### EXERCISE DIRECTIONS
Could you restate the entries below word for word and leave out the pictures?

====

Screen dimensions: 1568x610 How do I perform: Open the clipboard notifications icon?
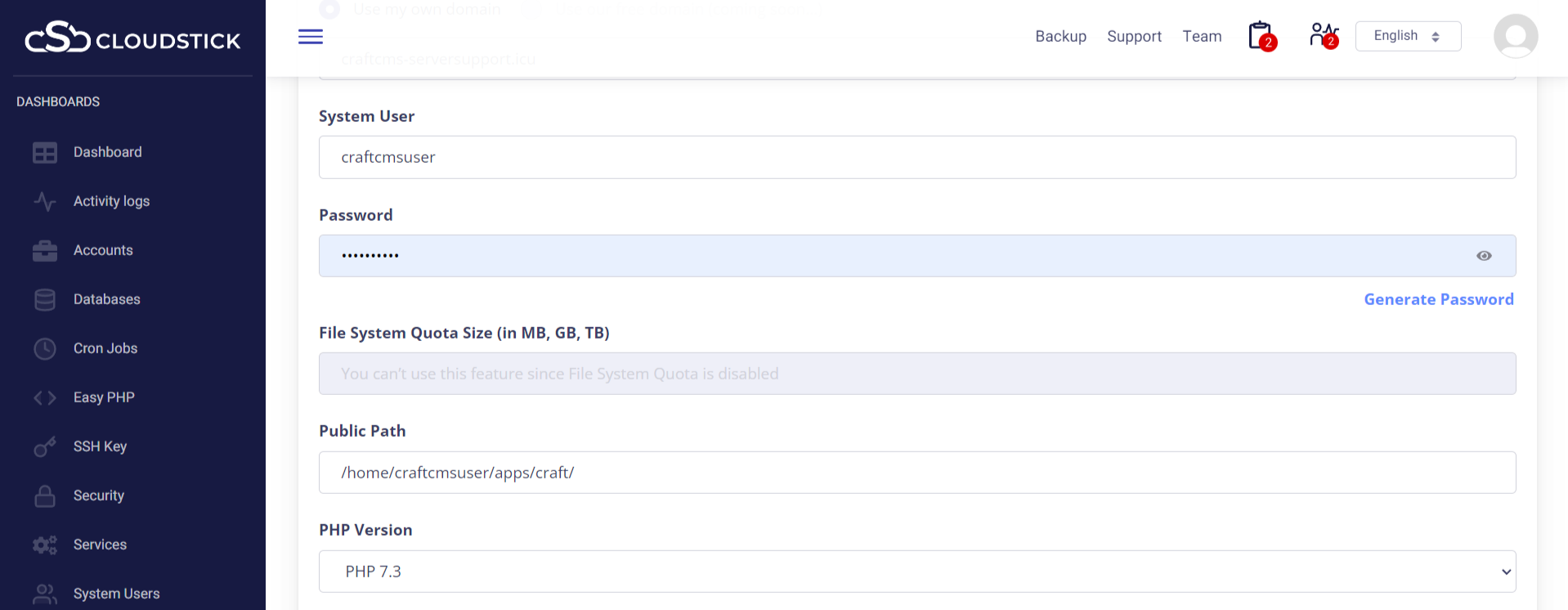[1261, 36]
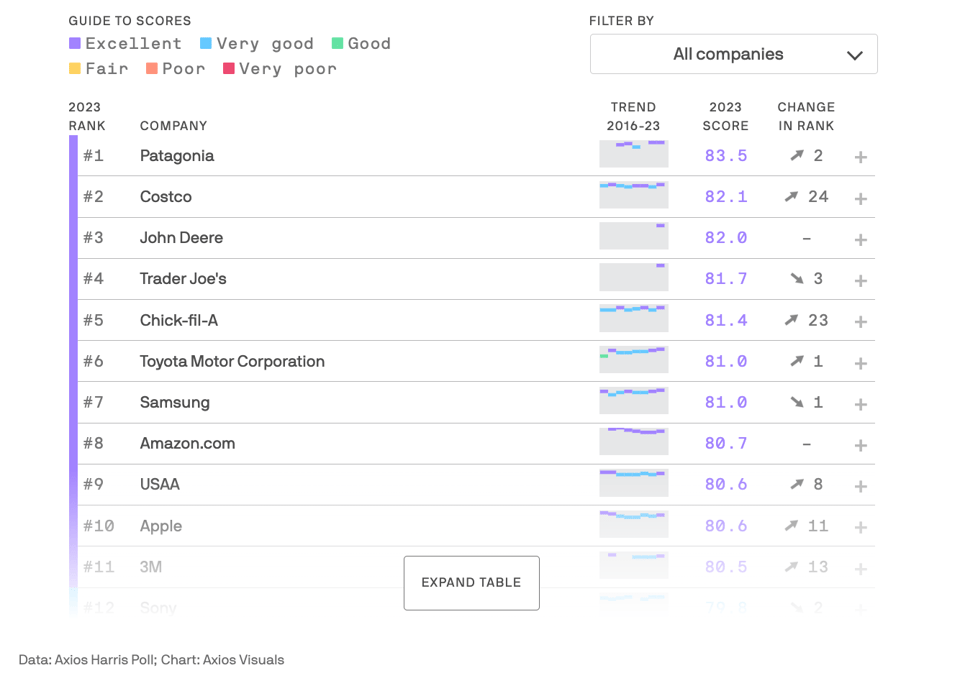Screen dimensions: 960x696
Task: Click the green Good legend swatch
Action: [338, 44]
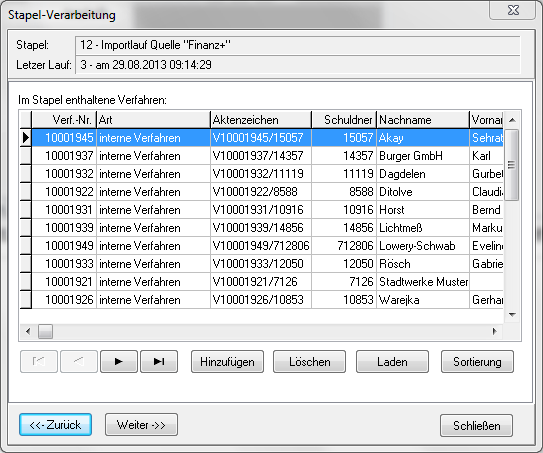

====

### ANSWER TO THE PROBLEM
Screen dimensions: 1568x610 How do I perform: Open the clipboard notifications icon?
[1261, 36]
Screen dimensions: 960x696
Task: Click the green Good legend swatch
Action: [338, 44]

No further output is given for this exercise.